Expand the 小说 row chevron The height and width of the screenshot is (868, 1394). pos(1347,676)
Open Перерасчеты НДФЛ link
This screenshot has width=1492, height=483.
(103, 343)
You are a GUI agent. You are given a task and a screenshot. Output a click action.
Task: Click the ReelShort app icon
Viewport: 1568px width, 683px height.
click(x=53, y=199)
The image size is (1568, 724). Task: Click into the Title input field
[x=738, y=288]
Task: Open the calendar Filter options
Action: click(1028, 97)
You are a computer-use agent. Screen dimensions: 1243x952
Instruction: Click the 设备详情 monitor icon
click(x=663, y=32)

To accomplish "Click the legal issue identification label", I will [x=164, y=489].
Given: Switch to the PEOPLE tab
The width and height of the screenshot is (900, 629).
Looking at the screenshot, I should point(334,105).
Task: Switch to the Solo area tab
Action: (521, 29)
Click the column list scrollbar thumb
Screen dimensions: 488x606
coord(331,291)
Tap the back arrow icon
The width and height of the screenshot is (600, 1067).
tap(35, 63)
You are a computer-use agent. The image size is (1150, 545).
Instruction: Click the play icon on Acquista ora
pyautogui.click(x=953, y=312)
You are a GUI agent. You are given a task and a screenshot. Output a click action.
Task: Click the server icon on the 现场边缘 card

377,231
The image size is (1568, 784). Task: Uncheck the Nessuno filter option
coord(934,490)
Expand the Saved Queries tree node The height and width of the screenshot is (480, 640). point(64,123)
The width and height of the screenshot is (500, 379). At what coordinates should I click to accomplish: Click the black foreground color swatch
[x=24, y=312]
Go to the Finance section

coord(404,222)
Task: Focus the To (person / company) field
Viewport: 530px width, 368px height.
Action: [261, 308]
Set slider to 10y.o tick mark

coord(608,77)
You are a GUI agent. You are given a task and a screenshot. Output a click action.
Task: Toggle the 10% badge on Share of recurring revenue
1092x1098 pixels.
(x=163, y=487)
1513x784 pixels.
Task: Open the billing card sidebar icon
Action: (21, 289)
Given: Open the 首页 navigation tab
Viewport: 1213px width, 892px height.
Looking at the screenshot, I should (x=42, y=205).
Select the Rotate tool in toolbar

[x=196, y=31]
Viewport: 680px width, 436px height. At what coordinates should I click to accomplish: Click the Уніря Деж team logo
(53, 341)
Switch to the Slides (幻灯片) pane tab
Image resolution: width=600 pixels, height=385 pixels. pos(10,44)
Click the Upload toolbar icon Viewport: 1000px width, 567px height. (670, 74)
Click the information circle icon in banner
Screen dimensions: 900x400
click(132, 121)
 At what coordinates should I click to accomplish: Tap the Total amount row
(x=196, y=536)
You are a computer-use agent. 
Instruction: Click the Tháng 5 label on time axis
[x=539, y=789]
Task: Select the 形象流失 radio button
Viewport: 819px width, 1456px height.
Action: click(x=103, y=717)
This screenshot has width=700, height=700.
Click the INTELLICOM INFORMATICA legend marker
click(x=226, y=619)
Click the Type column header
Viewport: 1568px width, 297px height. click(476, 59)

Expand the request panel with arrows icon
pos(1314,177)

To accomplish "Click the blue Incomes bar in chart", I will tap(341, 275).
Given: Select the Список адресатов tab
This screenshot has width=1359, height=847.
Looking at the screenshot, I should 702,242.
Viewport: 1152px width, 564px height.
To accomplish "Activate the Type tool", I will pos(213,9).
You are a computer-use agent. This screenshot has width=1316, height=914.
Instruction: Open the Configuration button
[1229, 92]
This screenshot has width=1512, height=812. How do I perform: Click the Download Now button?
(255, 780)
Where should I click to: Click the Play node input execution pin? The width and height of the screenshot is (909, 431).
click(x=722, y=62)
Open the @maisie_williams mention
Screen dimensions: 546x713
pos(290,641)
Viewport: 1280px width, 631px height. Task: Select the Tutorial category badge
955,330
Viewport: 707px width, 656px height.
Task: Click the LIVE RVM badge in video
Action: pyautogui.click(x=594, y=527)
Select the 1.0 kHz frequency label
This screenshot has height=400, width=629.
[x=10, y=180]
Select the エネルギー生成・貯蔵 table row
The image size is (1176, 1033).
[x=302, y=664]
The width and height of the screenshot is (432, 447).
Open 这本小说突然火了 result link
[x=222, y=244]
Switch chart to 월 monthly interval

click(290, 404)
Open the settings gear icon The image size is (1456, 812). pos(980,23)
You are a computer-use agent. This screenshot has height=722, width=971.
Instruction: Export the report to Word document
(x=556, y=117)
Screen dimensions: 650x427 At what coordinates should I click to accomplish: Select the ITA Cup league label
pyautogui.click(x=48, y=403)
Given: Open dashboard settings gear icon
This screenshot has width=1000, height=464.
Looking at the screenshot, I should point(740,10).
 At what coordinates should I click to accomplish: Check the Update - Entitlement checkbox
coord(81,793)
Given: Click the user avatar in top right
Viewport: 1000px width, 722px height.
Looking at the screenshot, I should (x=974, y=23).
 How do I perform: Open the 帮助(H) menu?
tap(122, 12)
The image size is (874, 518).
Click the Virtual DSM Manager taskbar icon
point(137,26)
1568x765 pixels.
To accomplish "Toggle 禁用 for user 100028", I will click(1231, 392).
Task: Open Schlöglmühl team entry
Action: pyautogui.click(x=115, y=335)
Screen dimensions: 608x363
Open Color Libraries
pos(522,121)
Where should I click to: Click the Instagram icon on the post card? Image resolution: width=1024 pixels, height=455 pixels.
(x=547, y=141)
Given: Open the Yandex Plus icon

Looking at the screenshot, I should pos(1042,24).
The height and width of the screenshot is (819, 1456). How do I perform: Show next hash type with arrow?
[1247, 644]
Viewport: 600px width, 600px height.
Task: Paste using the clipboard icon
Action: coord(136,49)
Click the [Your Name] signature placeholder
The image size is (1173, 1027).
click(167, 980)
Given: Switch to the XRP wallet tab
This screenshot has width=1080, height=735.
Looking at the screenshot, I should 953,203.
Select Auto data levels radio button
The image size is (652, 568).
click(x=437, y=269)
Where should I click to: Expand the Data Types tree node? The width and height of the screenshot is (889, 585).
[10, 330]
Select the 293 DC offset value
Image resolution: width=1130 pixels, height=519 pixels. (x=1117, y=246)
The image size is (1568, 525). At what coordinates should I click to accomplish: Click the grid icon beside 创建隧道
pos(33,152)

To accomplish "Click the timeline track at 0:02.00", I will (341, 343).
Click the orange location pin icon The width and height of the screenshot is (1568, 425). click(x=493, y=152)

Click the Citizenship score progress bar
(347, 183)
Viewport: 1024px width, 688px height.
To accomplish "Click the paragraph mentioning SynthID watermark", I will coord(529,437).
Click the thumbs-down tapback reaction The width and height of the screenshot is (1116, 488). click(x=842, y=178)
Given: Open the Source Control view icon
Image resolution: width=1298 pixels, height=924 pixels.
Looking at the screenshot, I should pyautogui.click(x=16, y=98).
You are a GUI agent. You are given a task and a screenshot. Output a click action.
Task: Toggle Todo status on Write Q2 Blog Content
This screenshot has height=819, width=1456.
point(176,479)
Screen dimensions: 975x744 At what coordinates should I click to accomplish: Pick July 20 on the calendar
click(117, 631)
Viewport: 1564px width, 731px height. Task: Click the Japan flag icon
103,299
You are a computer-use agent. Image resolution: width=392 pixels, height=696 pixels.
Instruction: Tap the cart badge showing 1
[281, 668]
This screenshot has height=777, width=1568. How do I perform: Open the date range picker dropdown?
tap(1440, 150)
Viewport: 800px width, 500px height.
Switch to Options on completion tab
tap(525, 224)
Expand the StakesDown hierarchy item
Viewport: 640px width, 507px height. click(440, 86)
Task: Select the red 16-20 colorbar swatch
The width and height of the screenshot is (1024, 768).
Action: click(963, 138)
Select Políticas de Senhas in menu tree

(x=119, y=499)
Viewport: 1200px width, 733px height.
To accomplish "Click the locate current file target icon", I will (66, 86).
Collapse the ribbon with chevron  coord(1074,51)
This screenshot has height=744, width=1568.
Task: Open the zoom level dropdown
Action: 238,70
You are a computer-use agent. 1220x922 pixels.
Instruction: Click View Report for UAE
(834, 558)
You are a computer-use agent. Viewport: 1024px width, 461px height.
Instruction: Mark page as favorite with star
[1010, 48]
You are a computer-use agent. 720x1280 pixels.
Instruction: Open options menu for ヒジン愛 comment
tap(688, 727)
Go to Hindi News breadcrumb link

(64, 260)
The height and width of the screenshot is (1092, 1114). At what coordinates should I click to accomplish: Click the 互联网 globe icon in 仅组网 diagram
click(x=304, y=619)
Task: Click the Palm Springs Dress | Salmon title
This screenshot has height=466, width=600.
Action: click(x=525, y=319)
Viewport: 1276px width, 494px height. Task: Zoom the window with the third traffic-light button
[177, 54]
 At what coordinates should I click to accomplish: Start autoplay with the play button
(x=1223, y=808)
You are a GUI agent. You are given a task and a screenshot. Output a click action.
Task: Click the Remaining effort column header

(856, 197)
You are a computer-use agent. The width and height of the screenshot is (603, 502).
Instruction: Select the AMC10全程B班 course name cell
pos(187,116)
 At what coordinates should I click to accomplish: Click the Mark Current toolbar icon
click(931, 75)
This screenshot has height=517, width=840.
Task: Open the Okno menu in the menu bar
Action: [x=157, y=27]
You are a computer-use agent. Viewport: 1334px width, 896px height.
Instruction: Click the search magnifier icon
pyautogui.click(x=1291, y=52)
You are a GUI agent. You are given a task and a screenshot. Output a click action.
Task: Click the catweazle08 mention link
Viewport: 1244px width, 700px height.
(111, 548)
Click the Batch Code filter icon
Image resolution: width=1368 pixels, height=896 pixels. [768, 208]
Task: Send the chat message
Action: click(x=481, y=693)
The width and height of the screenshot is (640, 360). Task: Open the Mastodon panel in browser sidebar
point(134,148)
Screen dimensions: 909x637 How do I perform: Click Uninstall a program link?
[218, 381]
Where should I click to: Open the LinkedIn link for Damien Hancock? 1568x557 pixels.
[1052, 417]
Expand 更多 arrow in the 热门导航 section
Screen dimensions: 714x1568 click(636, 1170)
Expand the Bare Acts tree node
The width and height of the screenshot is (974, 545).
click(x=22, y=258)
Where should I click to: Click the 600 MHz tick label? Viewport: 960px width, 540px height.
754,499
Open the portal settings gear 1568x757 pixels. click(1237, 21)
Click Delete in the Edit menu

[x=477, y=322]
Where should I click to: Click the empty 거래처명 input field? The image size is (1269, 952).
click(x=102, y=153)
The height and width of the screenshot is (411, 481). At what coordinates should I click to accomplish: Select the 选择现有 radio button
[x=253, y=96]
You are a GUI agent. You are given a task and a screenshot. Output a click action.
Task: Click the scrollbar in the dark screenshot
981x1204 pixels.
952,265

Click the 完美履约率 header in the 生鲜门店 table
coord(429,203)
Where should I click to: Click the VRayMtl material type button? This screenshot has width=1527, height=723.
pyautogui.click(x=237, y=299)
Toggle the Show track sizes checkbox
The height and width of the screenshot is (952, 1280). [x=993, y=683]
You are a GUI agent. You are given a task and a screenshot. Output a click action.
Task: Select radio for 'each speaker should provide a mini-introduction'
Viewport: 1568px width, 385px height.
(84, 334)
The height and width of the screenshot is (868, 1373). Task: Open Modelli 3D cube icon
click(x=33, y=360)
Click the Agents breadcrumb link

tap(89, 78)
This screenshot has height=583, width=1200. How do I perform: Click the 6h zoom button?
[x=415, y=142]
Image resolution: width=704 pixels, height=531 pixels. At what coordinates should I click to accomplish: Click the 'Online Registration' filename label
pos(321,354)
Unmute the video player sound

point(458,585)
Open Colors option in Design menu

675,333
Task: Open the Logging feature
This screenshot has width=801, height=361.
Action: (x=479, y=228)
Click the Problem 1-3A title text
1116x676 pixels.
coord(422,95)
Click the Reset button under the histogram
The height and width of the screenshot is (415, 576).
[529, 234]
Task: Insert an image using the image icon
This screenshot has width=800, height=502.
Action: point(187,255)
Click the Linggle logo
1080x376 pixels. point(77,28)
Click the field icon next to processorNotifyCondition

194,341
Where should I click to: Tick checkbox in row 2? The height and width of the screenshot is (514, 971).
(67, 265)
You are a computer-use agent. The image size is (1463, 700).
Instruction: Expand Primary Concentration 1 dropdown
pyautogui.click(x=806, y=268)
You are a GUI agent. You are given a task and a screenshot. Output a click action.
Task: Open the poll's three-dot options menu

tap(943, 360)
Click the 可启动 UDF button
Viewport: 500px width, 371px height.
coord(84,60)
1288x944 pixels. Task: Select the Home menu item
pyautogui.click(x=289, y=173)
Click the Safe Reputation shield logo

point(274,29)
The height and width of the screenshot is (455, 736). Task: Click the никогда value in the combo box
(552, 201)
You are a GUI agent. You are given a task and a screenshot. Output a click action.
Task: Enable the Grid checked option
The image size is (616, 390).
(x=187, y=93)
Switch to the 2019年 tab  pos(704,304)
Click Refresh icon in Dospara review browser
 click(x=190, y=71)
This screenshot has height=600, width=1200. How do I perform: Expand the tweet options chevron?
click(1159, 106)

Exercise goal: Print the data again without changes, starting at the line that contains "Screen dimensions: 909x637" and ending at the line that contains "click(x=102, y=153)".

The reply:
Screen dimensions: 909x637 How do I perform: Click Uninstall a program link?
[218, 381]
Where should I click to: Open the LinkedIn link for Damien Hancock? 1568x557 pixels.
[1052, 417]
Expand 更多 arrow in the 热门导航 section
Screen dimensions: 714x1568 click(636, 1170)
Expand the Bare Acts tree node
The width and height of the screenshot is (974, 545).
click(x=22, y=258)
Where should I click to: Click the 600 MHz tick label? Viewport: 960px width, 540px height.
754,499
Open the portal settings gear 1568x757 pixels. click(1237, 21)
Click Delete in the Edit menu

[x=477, y=322]
Where should I click to: Click the empty 거래처명 input field? The image size is (1269, 952).
click(x=102, y=153)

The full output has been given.